WHAT IoT AND BIG DATA TRENDS WILL UNDERPIN DIGITAL TRANSFORMATION IN 2024

WHAT IoT AND BIG DATA TRENDS WILL UNDERPIN DIGITAL TRANSFORMATION IN 2024

From machine learning automation to real-time analytics and enhanced data governance, how organizations extract and apply insights from exponentially growing information streams continues advancing rapidly. It makes sense to think about leading trends set to shape big data and analytics in 2024, which we do below.

ML Automates Analytics

Automated machine learning (AutoML) will eliminate much manual tuning of models, greatly expanding access to advanced analytics techniques for non-specialists. With algorithms building algorithms, AutoML promises to boost productivity and find complex data correlations that humans alone cannot easily detect.

IoT Adds Context

Integration of real world inputs via sensors on smart products, appliances and vehicles will layer additional signal onto customer and operational data models. It promises to enhance accuracy of demand forecasting, predictive maintenance and other analytics applications reliant on environmental context.

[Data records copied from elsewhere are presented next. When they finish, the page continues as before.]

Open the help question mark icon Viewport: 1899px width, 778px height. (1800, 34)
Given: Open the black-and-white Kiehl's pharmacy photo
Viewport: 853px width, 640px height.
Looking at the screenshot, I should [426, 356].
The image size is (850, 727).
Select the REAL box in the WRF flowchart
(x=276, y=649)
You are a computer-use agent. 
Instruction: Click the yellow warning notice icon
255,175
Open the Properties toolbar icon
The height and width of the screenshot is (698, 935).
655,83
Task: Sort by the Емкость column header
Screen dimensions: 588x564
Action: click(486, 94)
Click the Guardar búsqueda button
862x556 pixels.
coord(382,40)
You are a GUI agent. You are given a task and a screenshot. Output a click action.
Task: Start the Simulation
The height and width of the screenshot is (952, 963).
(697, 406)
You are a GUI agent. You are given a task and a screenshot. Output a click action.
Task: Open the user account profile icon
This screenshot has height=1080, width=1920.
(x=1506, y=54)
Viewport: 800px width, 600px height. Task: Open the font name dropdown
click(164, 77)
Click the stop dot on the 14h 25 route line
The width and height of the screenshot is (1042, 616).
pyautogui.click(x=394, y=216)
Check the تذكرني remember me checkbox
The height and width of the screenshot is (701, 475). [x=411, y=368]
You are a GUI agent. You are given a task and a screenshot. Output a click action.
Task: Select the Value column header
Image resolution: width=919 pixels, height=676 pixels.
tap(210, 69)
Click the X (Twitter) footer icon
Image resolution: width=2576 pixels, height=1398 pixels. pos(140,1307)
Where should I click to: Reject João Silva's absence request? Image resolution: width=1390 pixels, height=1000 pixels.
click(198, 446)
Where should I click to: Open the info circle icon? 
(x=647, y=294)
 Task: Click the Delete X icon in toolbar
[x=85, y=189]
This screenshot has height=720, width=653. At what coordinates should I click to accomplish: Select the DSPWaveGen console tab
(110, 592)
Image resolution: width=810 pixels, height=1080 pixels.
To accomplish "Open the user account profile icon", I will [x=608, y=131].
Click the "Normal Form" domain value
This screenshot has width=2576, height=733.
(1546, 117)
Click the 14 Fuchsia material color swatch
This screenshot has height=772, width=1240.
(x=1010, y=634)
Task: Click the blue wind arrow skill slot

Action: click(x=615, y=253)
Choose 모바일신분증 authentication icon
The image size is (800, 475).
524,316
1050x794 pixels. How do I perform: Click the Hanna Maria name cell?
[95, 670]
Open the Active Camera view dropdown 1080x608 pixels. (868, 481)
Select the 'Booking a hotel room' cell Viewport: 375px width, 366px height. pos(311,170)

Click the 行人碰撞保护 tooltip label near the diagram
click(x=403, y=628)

Streaming Analytics Accelerate


As 5G reduced network latency permits, more organizations will apply complex analytics models to data streams in real-time rather than in batches after lengthy processing delays. That enables more agile business planning, inventory management and personalized customer interactions.

Data Mesh Architecture

Data mesh principles aiming to improve data quality, security and accessibility using domain-oriented decentralization will gain more converts as data networks scale in complexity across departments and partners. It represents a new paradigm beyond monolithic data lake architecture.

Advanced Visualization

Data visualization capabilities will grow more robust allowing faster interpretation of analytics from various perspectives. Increased use of augmented analytics overlays and conversational interfaces via chatbots aims to democratize access to custom insights for employees without coding skills or deep statistical knowledge.

Enhanced Governance

Application of ML algorithms will help discover, catalog, track and protect sensitive structured and unstructured data across systems while also monitoring usage. Progress bolsters data security amidst growing regulatory concerns, though intended bias remains an area of focus around some automated approaches.